Not sure whether to make this a separate thread, but I was wondering if anyone else is familiar with diagnosing a "hang" or a "freeze" - i.e. you can't move the mouse, the system just sits there and needs to be hard rebooted. /var/log/messages does not show anything. Am thinking of setting up a cron job to just write the time every minute to a file so as to be able to pinpoint the freeze to the nearest minute, maybe it's something zfs related in the crontab that is causing a hang every 4-6 days or so. Better solutions?

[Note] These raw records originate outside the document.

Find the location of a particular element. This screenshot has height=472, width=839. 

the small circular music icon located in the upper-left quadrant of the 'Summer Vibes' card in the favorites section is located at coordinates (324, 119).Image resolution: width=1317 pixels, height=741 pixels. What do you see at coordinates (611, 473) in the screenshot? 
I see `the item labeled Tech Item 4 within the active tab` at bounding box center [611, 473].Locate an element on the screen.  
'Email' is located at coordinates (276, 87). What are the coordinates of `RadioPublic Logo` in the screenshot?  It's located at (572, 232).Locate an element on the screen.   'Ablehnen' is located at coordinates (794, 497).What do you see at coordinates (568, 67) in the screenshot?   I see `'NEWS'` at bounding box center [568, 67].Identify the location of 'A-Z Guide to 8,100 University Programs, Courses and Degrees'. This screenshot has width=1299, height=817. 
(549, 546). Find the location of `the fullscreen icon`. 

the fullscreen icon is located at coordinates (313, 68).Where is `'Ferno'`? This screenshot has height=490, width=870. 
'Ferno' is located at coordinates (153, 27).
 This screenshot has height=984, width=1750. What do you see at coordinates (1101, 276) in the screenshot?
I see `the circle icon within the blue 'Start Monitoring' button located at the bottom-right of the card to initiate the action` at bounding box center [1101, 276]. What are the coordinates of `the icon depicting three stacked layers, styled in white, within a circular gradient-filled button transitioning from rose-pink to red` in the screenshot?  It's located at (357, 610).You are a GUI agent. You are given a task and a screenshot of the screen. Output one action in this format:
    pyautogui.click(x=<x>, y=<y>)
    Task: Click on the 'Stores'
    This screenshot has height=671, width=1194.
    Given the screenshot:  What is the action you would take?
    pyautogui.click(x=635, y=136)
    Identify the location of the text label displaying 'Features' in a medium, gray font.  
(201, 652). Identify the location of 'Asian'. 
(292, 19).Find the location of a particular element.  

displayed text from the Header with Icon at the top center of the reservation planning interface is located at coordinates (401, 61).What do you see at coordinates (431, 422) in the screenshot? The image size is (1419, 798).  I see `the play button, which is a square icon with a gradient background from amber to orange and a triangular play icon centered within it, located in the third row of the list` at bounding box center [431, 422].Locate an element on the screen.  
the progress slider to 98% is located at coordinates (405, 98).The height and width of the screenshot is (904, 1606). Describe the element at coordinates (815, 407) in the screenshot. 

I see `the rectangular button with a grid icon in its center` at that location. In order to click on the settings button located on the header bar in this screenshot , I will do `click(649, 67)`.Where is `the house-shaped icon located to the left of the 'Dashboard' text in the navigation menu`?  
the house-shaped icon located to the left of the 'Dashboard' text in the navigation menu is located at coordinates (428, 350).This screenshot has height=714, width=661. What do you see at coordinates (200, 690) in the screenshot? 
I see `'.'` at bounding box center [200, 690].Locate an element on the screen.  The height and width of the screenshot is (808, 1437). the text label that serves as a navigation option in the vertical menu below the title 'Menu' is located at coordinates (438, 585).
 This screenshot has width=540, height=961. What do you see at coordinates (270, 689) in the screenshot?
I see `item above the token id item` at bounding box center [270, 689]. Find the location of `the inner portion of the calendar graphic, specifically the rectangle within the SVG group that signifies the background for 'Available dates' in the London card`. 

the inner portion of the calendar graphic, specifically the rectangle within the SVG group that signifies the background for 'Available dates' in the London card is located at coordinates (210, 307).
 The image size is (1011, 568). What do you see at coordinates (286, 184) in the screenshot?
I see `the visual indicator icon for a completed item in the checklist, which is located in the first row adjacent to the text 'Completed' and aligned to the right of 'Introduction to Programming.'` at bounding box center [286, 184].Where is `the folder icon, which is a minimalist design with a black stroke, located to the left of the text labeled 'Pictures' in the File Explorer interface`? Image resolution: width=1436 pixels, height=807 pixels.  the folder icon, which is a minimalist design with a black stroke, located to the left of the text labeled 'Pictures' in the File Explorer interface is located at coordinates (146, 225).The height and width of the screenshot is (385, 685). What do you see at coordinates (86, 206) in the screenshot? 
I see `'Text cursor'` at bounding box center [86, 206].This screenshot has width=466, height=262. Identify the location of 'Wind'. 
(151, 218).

Edit: well, so far I've done the following:
`# crontab -e`

```
# For debugging of crashes/hangs/freezes
* * * * * date >> var/log/timelog
```


----------



## carlton_draught (May 20, 2010)

The timelog is coming in handy already. It hung this morning at 5:45am, which is unusual in that it normally crashes after 4-6 days and not after ~12 hours since a reboot. This is also unusual as I've set zfs-snapshot-mgmt to run every 10 minutes, and my rsync based transfer process to run every hour at 15 minutes past. So I can't pin this on ZFS as yet - nothing unusual happens at the 45 minute mark. 

I've just turned all compression where enabled to lzjb (from gzip), in case that is the problem. I guess we'll see what happens now.


----------



## carlton_draught (May 29, 2010)

Another crash after 4 days of uptime, 48 minutes past the hour. This time I had set all compression to lzjb, if at all. Looks like gzip compression is not a deal breaker. There is nothing in that particular time that is indicative of something in my crontab causing the problem - every 10 minutes I schedule zfs-snapshot-mgmt, and 15 minutes past the hour I transfer the contents of my SSD based zfs root mirror to my HDD based storage pool. Nothing IO intensive was being done either during that time.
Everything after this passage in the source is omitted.